Saved entries:
*** Begin section ***

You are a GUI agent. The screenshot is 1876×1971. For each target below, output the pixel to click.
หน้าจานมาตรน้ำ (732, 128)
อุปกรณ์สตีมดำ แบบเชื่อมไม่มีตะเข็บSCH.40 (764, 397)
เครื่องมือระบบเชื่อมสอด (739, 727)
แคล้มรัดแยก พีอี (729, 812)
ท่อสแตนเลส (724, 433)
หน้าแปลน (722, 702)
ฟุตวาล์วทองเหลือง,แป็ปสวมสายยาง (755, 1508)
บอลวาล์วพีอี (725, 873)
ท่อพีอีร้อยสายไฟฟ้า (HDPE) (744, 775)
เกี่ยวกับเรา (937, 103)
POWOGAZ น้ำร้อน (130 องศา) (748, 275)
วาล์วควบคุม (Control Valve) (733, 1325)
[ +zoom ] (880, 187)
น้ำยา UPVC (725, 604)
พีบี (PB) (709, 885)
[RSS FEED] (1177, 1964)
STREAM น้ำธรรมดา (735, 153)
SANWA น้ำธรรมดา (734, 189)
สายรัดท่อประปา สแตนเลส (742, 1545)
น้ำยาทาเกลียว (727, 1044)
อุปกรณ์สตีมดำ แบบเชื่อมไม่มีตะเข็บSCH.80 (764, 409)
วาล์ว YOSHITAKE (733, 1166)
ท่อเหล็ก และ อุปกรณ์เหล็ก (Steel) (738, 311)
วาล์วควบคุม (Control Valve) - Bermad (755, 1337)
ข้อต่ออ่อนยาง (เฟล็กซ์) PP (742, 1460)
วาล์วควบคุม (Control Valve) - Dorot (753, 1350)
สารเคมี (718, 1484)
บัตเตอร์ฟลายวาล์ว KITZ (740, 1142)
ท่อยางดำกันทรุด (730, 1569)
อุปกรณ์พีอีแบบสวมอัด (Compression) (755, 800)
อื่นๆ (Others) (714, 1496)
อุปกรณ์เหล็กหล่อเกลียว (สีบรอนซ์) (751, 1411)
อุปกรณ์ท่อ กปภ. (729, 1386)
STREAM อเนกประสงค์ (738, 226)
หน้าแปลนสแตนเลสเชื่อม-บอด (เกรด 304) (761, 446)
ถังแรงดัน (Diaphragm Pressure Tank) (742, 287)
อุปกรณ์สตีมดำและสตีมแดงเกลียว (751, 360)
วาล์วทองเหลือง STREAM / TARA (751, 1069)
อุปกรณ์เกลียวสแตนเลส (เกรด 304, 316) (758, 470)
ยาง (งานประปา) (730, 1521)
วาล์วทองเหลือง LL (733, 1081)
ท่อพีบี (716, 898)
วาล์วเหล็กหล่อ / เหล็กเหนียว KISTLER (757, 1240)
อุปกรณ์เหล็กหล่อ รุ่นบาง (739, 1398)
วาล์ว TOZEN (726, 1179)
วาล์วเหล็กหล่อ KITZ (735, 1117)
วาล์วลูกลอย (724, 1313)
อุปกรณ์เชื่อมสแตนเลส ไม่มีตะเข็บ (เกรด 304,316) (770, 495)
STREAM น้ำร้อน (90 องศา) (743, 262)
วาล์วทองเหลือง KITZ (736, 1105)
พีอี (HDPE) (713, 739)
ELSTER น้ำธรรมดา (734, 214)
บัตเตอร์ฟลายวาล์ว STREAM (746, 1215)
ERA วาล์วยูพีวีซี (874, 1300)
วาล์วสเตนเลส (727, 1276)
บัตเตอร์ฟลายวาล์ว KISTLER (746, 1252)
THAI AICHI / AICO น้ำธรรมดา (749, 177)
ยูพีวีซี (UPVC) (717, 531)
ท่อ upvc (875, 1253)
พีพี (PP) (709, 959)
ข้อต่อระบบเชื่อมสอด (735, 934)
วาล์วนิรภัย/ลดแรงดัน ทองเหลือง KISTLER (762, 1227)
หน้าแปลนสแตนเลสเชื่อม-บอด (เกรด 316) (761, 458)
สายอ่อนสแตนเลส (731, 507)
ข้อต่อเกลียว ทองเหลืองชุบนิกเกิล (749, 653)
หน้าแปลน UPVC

*** End section ***

Task requirements: Each record above should be returned exactly as it appears.

Result:
You are a GUI agent. The screenshot is 1876×1971. For each target below, output the pixel to click.
หน้าจานมาตรน้ำ (732, 128)
อุปกรณ์สตีมดำ แบบเชื่อมไม่มีตะเข็บSCH.40 (764, 397)
เครื่องมือระบบเชื่อมสอด (739, 727)
แคล้มรัดแยก พีอี (729, 812)
ท่อสแตนเลส (724, 433)
หน้าแปลน (722, 702)
ฟุตวาล์วทองเหลือง,แป็ปสวมสายยาง (755, 1508)
บอลวาล์วพีอี (725, 873)
ท่อพีอีร้อยสายไฟฟ้า (HDPE) (744, 775)
เกี่ยวกับเรา (937, 103)
POWOGAZ น้ำร้อน (130 องศา) (748, 275)
วาล์วควบคุม (Control Valve) (733, 1325)
[ +zoom ] (880, 187)
น้ำยา UPVC (725, 604)
พีบี (PB) (709, 885)
[RSS FEED] (1177, 1964)
STREAM น้ำธรรมดา (735, 153)
SANWA น้ำธรรมดา (734, 189)
สายรัดท่อประปา สแตนเลส (742, 1545)
น้ำยาทาเกลียว (727, 1044)
อุปกรณ์สตีมดำ แบบเชื่อมไม่มีตะเข็บSCH.80 (764, 409)
วาล์ว YOSHITAKE (733, 1166)
ท่อเหล็ก และ อุปกรณ์เหล็ก (Steel) (738, 311)
วาล์วควบคุม (Control Valve) - Bermad (755, 1337)
ข้อต่ออ่อนยาง (เฟล็กซ์) PP (742, 1460)
วาล์วควบคุม (Control Valve) - Dorot (753, 1350)
สารเคมี (718, 1484)
บัตเตอร์ฟลายวาล์ว KITZ (740, 1142)
ท่อยางดำกันทรุด (730, 1569)
อุปกรณ์พีอีแบบสวมอัด (Compression) (755, 800)
อื่นๆ (Others) (714, 1496)
อุปกรณ์เหล็กหล่อเกลียว (สีบรอนซ์) (751, 1411)
อุปกรณ์ท่อ กปภ. (729, 1386)
STREAM อเนกประสงค์ (738, 226)
หน้าแปลนสแตนเลสเชื่อม-บอด (เกรด 304) (761, 446)
ถังแรงดัน (Diaphragm Pressure Tank) (742, 287)
อุปกรณ์สตีมดำและสตีมแดงเกลียว (751, 360)
วาล์วทองเหลือง STREAM / TARA (751, 1069)
อุปกรณ์เกลียวสแตนเลส (เกรด 304, 316) (758, 470)
ยาง (งานประปา) (730, 1521)
วาล์วทองเหลือง LL (733, 1081)
ท่อพีบี (716, 898)
วาล์วเหล็กหล่อ / เหล็กเหนียว KISTLER (757, 1240)
อุปกรณ์เหล็กหล่อ รุ่นบาง (739, 1398)
วาล์ว TOZEN (726, 1179)
วาล์วเหล็กหล่อ KITZ (735, 1117)
วาล์วลูกลอย (724, 1313)
อุปกรณ์เชื่อมสแตนเลส ไม่มีตะเข็บ (เกรด 304,316) (770, 495)
STREAM น้ำร้อน (90 องศา) (743, 262)
วาล์วทองเหลือง KITZ (736, 1105)
พีอี (HDPE) (713, 739)
ELSTER น้ำธรรมดา (734, 214)
บัตเตอร์ฟลายวาล์ว STREAM (746, 1215)
ERA วาล์วยูพีวีซี (874, 1300)
วาล์วสเตนเลส (727, 1276)
บัตเตอร์ฟลายวาล์ว KISTLER (746, 1252)
THAI AICHI / AICO น้ำธรรมดา (749, 177)
ยูพีวีซี (UPVC) (717, 531)
ท่อ upvc (875, 1253)
พีพี (PP) (709, 959)
ข้อต่อระบบเชื่อมสอด (735, 934)
วาล์วนิรภัย/ลดแรงดัน ทองเหลือง KISTLER (762, 1227)
หน้าแปลนสแตนเลสเชื่อม-บอด (เกรด 316) (761, 458)
สายอ่อนสแตนเลส (731, 507)
ข้อต่อเกลียว ทองเหลืองชุบนิกเกิล (749, 653)
หน้าแปลน UPVC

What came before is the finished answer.